皇帝给南阳公主的长子按着皇孙的排行取名,这次给晋阳公主的长子赐国姓,也不知道哪个隆恩更胜。白国公高不高兴没有人理会,反正所有人都觉得这是皇恩浩荡。
白沣抱着新得的儿子笑的傻兮兮的,这个万年儿控对小儿子那真是一万分的爱心,恨不得走哪里都抱着。

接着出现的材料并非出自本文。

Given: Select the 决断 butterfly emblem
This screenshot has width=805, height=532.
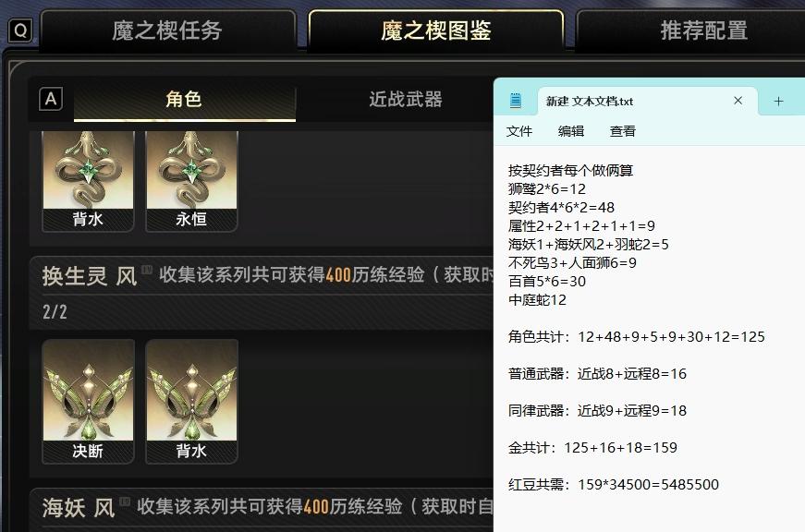Looking at the screenshot, I should tap(88, 401).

李建成对这个连襟真是无语了,傻了吧唧的蠢样子简直不能看。单说他的了儿子也欢喜,但高兴成这货这样可就少见了。
皇帝看不过去这样,再一想自己因为这货任性妄为受的罪,登时就是一耳光闪过去了,白沣也高高兴兴的,看的李建成在旁边替他脸疼。
这个宠爱不要也罢。
“朕决定把阿芫抱到宫中养育。”皇帝轻飘飘的道:“你和杨旼,我都不放心。”
李建成:“……”这爹妈不靠谱成什么样才让做外祖父的皇帝做出了这个决定
白沣舍不得:“这不好吧,阿芫到宫中谁来照顾啊”
“他是朕嫡亲的‘外孙’,朕和皇后会看顾他的。”
白沣苦着脸。
李建成微微一抽嘴角,觉得不想再呆下去了。
他不是傻子,早就觉察到白沣对皇帝超出君臣翁婿的情谊,皇帝当局者迷,偏偏觉得白沣是个好臣子好女婿。
“还不谢恩!”皇帝没好气。
白沣不甘不愿的谢恩:“臣代小儿谢过圣人恩德。”
皇帝微微一笑:“这才对嘛。白卿,择日出京剿匪去吧,朕想,白卿是极愿意替朕分忧,对吧”
白沣被赶出京城前,再三给皇帝叮嘱,若是有个长得美貌动人名叫白蕙的青年,那是他的儿子,要看弟弟,不能拦着。
皇帝一脚把他踢出御书房。
皇帝终于见到了被白沣夸赞的前无古人后无来者的白蕙,长得确实如白沣所说美貌动人,他身边还跟着一个比他还要美貌动人的青年。两个青年,一个风姿绝艳,一个清华雍容,光从外貌这一点可以证明白沣确实没有吹嘘。